◆ **Aim of the task**
Could the whole of the data below be written out verbatim?
Top of Data supplied
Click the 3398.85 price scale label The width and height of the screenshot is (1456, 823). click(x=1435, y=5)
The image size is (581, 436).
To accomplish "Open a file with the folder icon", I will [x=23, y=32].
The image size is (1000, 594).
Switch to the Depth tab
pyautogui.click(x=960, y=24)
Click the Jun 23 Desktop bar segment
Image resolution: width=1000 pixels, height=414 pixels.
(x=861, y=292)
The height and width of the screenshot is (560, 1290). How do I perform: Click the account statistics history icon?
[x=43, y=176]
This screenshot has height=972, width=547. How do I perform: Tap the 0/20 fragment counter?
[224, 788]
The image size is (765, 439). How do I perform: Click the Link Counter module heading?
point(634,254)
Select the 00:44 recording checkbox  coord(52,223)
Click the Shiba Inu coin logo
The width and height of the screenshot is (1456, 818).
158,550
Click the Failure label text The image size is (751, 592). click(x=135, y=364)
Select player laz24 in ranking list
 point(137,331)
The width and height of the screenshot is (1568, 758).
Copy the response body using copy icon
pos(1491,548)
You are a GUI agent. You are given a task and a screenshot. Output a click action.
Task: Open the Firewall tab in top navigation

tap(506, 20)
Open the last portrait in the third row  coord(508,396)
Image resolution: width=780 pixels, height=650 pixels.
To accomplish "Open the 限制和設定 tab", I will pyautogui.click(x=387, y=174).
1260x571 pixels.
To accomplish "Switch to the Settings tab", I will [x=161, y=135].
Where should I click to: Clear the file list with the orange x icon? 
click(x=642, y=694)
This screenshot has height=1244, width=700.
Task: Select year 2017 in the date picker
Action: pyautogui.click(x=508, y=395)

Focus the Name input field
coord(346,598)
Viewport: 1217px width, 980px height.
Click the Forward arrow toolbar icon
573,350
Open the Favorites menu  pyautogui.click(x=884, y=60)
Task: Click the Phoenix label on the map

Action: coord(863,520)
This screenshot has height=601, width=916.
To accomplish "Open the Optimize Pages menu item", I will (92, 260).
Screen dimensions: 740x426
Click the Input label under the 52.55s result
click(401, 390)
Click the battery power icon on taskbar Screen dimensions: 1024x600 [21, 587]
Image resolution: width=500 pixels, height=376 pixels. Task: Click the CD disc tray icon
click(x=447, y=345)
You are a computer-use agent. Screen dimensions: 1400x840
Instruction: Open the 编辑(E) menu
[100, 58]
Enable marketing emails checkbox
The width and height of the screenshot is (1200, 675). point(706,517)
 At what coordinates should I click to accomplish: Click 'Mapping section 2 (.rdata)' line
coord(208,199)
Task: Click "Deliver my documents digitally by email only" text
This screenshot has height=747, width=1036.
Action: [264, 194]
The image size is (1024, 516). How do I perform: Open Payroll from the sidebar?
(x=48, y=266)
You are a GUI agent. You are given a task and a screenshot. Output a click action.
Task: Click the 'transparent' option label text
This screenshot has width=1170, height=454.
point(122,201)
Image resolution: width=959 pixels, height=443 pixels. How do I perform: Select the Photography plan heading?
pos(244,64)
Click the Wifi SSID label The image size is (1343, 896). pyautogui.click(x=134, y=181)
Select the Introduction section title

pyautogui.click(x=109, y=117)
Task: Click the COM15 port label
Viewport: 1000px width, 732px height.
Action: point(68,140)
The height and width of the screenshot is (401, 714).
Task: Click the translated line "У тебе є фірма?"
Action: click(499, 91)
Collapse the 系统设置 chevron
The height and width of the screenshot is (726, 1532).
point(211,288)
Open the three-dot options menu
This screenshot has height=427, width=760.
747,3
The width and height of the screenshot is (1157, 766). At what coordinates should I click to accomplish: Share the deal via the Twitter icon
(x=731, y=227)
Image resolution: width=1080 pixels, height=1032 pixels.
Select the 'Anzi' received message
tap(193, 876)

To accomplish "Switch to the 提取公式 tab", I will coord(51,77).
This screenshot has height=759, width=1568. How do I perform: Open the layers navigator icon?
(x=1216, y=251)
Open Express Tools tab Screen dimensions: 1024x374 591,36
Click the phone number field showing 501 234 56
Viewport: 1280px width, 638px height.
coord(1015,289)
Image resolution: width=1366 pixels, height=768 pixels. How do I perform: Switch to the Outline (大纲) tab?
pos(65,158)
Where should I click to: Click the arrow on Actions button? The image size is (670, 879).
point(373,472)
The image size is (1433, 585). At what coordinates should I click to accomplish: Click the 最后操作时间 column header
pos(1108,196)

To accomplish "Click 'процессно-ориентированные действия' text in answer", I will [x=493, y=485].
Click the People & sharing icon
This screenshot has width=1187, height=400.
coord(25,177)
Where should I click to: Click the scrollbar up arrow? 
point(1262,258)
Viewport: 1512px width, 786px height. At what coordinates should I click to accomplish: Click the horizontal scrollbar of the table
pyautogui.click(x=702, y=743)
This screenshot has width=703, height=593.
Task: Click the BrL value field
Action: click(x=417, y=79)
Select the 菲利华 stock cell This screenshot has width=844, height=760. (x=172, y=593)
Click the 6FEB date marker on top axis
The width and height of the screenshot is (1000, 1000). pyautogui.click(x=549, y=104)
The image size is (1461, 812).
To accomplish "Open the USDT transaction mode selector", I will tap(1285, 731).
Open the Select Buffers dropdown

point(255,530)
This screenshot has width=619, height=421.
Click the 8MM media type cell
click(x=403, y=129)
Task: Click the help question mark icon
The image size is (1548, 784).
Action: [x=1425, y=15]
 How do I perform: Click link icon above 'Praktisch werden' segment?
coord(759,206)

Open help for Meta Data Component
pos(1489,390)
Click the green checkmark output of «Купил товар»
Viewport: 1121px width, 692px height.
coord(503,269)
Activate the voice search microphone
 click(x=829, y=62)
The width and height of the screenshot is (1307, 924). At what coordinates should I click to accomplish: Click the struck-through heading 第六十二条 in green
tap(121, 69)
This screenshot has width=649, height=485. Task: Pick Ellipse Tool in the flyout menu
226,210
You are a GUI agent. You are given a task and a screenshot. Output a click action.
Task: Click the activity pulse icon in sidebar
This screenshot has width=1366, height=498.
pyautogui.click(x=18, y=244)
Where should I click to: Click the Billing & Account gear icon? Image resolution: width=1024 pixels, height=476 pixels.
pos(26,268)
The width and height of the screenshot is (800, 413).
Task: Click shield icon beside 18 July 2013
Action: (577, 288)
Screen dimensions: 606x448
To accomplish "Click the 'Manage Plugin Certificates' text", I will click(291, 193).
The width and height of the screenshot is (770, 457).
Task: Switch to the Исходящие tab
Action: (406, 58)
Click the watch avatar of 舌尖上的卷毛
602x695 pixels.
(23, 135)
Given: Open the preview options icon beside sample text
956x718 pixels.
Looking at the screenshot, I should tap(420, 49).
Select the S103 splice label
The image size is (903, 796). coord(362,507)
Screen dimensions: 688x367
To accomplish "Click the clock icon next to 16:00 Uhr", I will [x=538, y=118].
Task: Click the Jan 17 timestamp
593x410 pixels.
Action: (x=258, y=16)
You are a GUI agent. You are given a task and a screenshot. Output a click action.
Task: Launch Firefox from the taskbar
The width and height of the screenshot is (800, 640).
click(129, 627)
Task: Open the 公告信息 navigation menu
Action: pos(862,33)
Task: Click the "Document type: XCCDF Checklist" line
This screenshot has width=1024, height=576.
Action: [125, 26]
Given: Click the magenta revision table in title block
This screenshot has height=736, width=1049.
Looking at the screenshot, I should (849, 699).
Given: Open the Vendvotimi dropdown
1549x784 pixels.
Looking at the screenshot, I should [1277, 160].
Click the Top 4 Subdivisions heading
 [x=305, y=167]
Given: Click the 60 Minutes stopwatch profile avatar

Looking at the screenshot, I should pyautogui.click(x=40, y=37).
Bottom of Data supplied
◆ **Written answer**
Click the 3398.85 price scale label The width and height of the screenshot is (1456, 823). click(x=1435, y=5)
The image size is (581, 436).
To accomplish "Open a file with the folder icon", I will [x=23, y=32].
The image size is (1000, 594).
Switch to the Depth tab
pyautogui.click(x=960, y=24)
Click the Jun 23 Desktop bar segment
Image resolution: width=1000 pixels, height=414 pixels.
(x=861, y=292)
The height and width of the screenshot is (560, 1290). How do I perform: Click the account statistics history icon?
[x=43, y=176]
This screenshot has height=972, width=547. How do I perform: Tap the 0/20 fragment counter?
[224, 788]
The image size is (765, 439). How do I perform: Click the Link Counter module heading?
point(634,254)
Select the 00:44 recording checkbox  coord(52,223)
Click the Shiba Inu coin logo
The width and height of the screenshot is (1456, 818).
158,550
Click the Failure label text The image size is (751, 592). click(x=135, y=364)
Select player laz24 in ranking list
 point(137,331)
The width and height of the screenshot is (1568, 758).
Copy the response body using copy icon
pos(1491,548)
You are a GUI agent. You are given a task and a screenshot. Output a click action.
Task: Open the Firewall tab in top navigation

tap(506, 20)
Open the last portrait in the third row  coord(508,396)
Image resolution: width=780 pixels, height=650 pixels.
To accomplish "Open the 限制和設定 tab", I will pyautogui.click(x=387, y=174).
1260x571 pixels.
To accomplish "Switch to the Settings tab", I will [x=161, y=135].
Where should I click to: Clear the file list with the orange x icon? 
click(x=642, y=694)
This screenshot has height=1244, width=700.
Task: Select year 2017 in the date picker
Action: pyautogui.click(x=508, y=395)

Focus the Name input field
coord(346,598)
Viewport: 1217px width, 980px height.
Click the Forward arrow toolbar icon
573,350
Open the Favorites menu  pyautogui.click(x=884, y=60)
Task: Click the Phoenix label on the map

Action: coord(863,520)
This screenshot has height=601, width=916.
To accomplish "Open the Optimize Pages menu item", I will (92, 260).
Screen dimensions: 740x426
Click the Input label under the 52.55s result
click(401, 390)
Click the battery power icon on taskbar Screen dimensions: 1024x600 [21, 587]
Image resolution: width=500 pixels, height=376 pixels. Task: Click the CD disc tray icon
click(x=447, y=345)
You are a computer-use agent. Screen dimensions: 1400x840
Instruction: Open the 编辑(E) menu
[100, 58]
Enable marketing emails checkbox
The width and height of the screenshot is (1200, 675). point(706,517)
 At what coordinates should I click to accomplish: Click 'Mapping section 2 (.rdata)' line
coord(208,199)
Task: Click "Deliver my documents digitally by email only" text
This screenshot has height=747, width=1036.
Action: [264, 194]
The image size is (1024, 516). How do I perform: Open Payroll from the sidebar?
(x=48, y=266)
You are a GUI agent. You are given a task and a screenshot. Output a click action.
Task: Click the 'transparent' option label text
This screenshot has width=1170, height=454.
point(122,201)
Image resolution: width=959 pixels, height=443 pixels. How do I perform: Select the Photography plan heading?
pos(244,64)
Click the Wifi SSID label The image size is (1343, 896). pyautogui.click(x=134, y=181)
Select the Introduction section title

pyautogui.click(x=109, y=117)
Task: Click the COM15 port label
Viewport: 1000px width, 732px height.
Action: point(68,140)
The height and width of the screenshot is (401, 714).
Task: Click the translated line "У тебе є фірма?"
Action: click(499, 91)
Collapse the 系统设置 chevron
The height and width of the screenshot is (726, 1532).
point(211,288)
Open the three-dot options menu
This screenshot has height=427, width=760.
747,3
The width and height of the screenshot is (1157, 766). At what coordinates should I click to accomplish: Share the deal via the Twitter icon
(x=731, y=227)
Image resolution: width=1080 pixels, height=1032 pixels.
Select the 'Anzi' received message
tap(193, 876)

To accomplish "Switch to the 提取公式 tab", I will coord(51,77).
This screenshot has height=759, width=1568. How do I perform: Open the layers navigator icon?
(x=1216, y=251)
Open Express Tools tab Screen dimensions: 1024x374 591,36
Click the phone number field showing 501 234 56
Viewport: 1280px width, 638px height.
coord(1015,289)
Image resolution: width=1366 pixels, height=768 pixels. How do I perform: Switch to the Outline (大纲) tab?
pos(65,158)
Where should I click to: Click the arrow on Actions button? The image size is (670, 879).
point(373,472)
The image size is (1433, 585). At what coordinates should I click to accomplish: Click the 最后操作时间 column header
pos(1108,196)

To accomplish "Click 'процессно-ориентированные действия' text in answer", I will [x=493, y=485].
Click the People & sharing icon
This screenshot has width=1187, height=400.
coord(25,177)
Where should I click to: Click the scrollbar up arrow? 
point(1262,258)
Viewport: 1512px width, 786px height. At what coordinates should I click to accomplish: Click the horizontal scrollbar of the table
pyautogui.click(x=702, y=743)
This screenshot has width=703, height=593.
Task: Click the BrL value field
Action: click(x=417, y=79)
Select the 菲利华 stock cell This screenshot has width=844, height=760. (x=172, y=593)
Click the 6FEB date marker on top axis
The width and height of the screenshot is (1000, 1000). pyautogui.click(x=549, y=104)
The image size is (1461, 812).
To accomplish "Open the USDT transaction mode selector", I will tap(1285, 731).
Open the Select Buffers dropdown

point(255,530)
This screenshot has width=619, height=421.
Click the 8MM media type cell
click(x=403, y=129)
Task: Click the help question mark icon
The image size is (1548, 784).
Action: [x=1425, y=15]
 How do I perform: Click link icon above 'Praktisch werden' segment?
coord(759,206)

Open help for Meta Data Component
pos(1489,390)
Click the green checkmark output of «Купил товар»
Viewport: 1121px width, 692px height.
coord(503,269)
Activate the voice search microphone
 click(x=829, y=62)
The width and height of the screenshot is (1307, 924). At what coordinates should I click to accomplish: Click the struck-through heading 第六十二条 in green
tap(121, 69)
This screenshot has width=649, height=485. Task: Pick Ellipse Tool in the flyout menu
226,210
You are a GUI agent. You are given a task and a screenshot. Output a click action.
Task: Click the activity pulse icon in sidebar
This screenshot has width=1366, height=498.
pyautogui.click(x=18, y=244)
Where should I click to: Click the Billing & Account gear icon? Image resolution: width=1024 pixels, height=476 pixels.
pos(26,268)
The width and height of the screenshot is (800, 413).
Task: Click shield icon beside 18 July 2013
Action: (577, 288)
Screen dimensions: 606x448
To accomplish "Click the 'Manage Plugin Certificates' text", I will click(291, 193).
The width and height of the screenshot is (770, 457).
Task: Switch to the Исходящие tab
Action: (406, 58)
Click the watch avatar of 舌尖上的卷毛
602x695 pixels.
(23, 135)
Given: Open the preview options icon beside sample text
956x718 pixels.
Looking at the screenshot, I should tap(420, 49).
Select the S103 splice label
The image size is (903, 796). coord(362,507)
Screen dimensions: 688x367
To accomplish "Click the clock icon next to 16:00 Uhr", I will [x=538, y=118].
Task: Click the Jan 17 timestamp
593x410 pixels.
Action: (x=258, y=16)
You are a GUI agent. You are given a task and a screenshot. Output a click action.
Task: Launch Firefox from the taskbar
The width and height of the screenshot is (800, 640).
click(129, 627)
Task: Open the 公告信息 navigation menu
Action: pos(862,33)
Task: Click the "Document type: XCCDF Checklist" line
This screenshot has width=1024, height=576.
Action: [125, 26]
Given: Click the magenta revision table in title block
This screenshot has height=736, width=1049.
Looking at the screenshot, I should (849, 699).
Given: Open the Vendvotimi dropdown
1549x784 pixels.
Looking at the screenshot, I should [1277, 160].
Click the Top 4 Subdivisions heading
 [x=305, y=167]
Given: Click the 60 Minutes stopwatch profile avatar

Looking at the screenshot, I should pyautogui.click(x=40, y=37).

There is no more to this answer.